The first ever input-output table, for the United States economy in the years 1919 and 1929, was published in 1941. Today government statistical agencies in advanced countries produce such tables annually. Indeed input-output tables are now produced for individual regions within a country, although these estimated regional tables are almost invariably derived by disaggregating national tables. It is quite rare to find an input-output table for a region that has been built from the bottom up, using only original data from that region.
One of those rare cases happened in Scotland; the year was 1973. The primary purpose then was to provide a statistical foundation for such national accounting entities as GDP, as well as estimates of Scotland’s balances of trade with the rest of the UK and the rest of the World. Almost half a century has passed since this pioneering venture; before it is forgotten, it might be useful to put on record how it was done.

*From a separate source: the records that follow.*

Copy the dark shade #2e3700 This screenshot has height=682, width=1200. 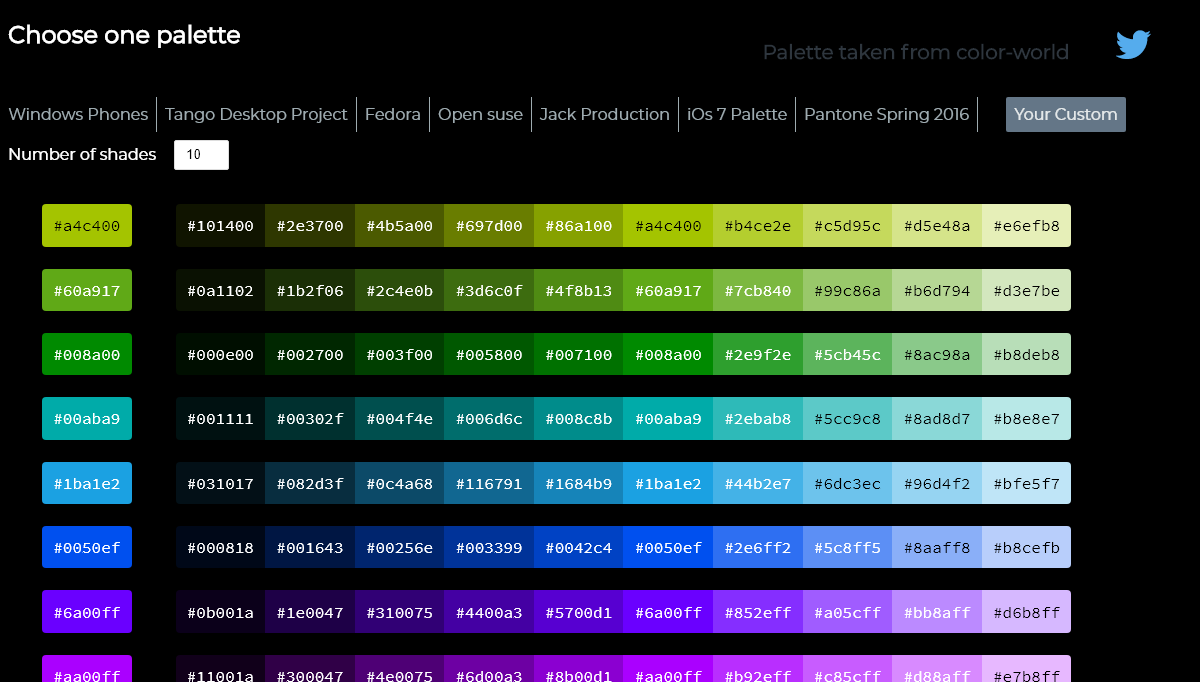(x=310, y=226)
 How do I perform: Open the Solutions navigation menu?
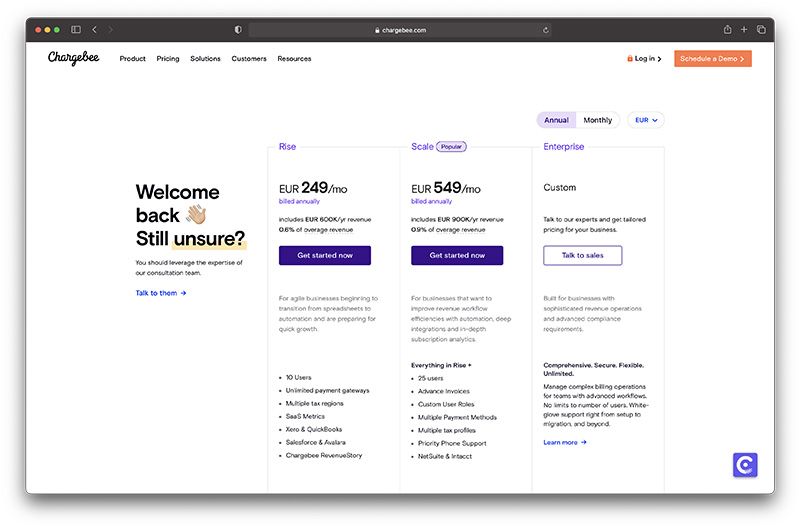pos(205,59)
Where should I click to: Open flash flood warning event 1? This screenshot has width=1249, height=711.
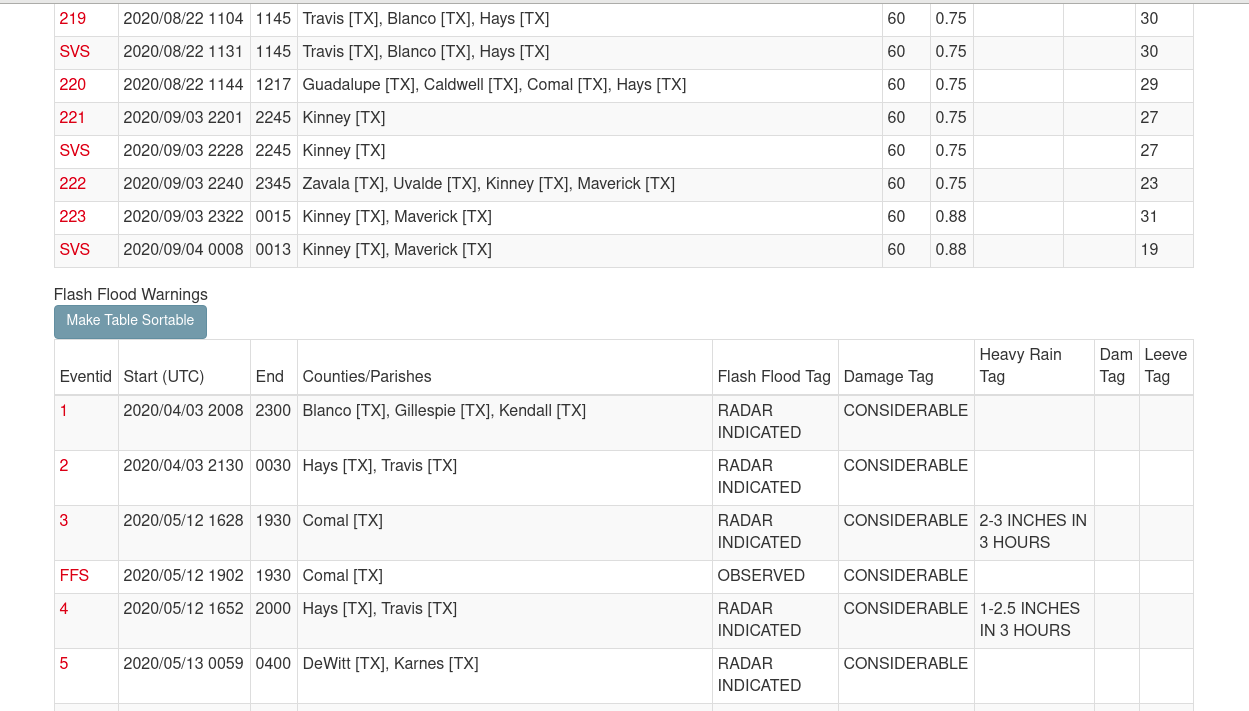click(64, 411)
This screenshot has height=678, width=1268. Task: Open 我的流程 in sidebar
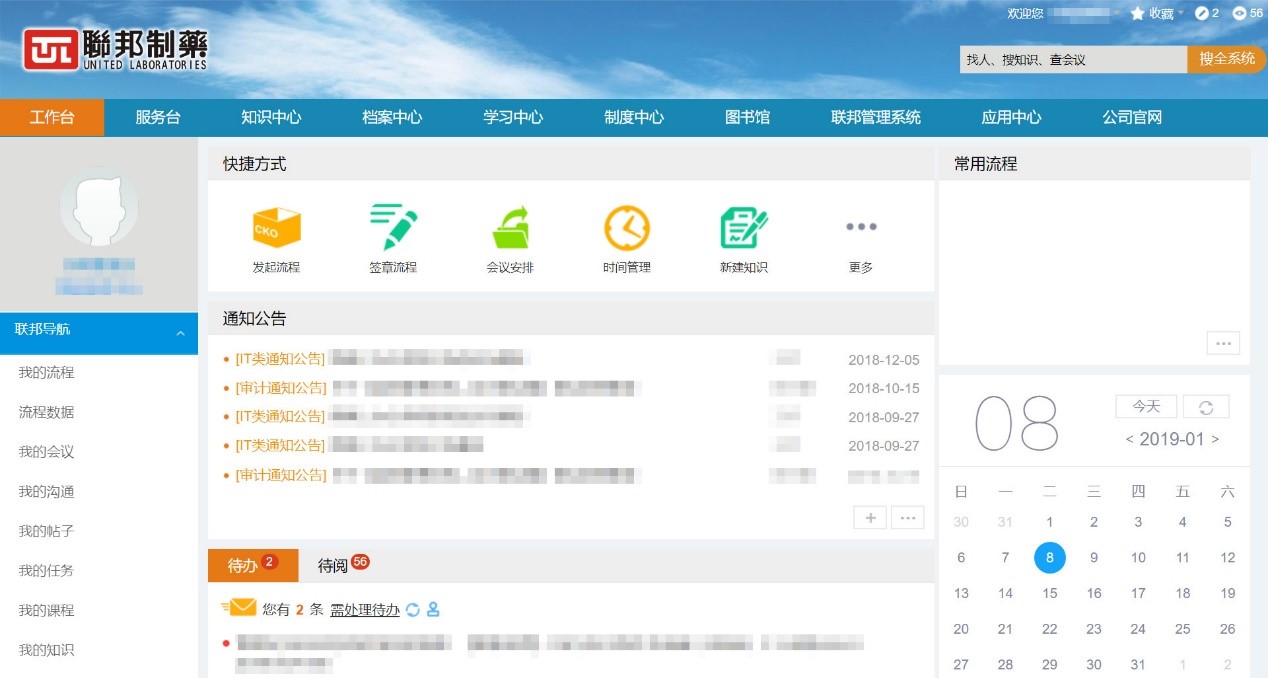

The project to construct a set of I/O tables for Scotland for the year 1973 began in January 1975 under the direction of the late Professor Jim McGilvray. Jim had spent the year 1969/70 at the Harvard Economic Research Project (HERP), the de facto world centre for input-output research, as a Ford Foundation post-doctoral scholar. His visit helped to strengthen ties between HERP and the Fraser of Allander Institute at Strathclyde University. As well as the Fraser Institute, two other organisations co-operated in the project, The Scottish Council Research Institute and IBM’s UK Scientific Centre. The project ended with the publication in 1978 of a set of eight tables each representing 78 industries.[i] These were the first survey-based regional input-output tables to be constructed in the UK.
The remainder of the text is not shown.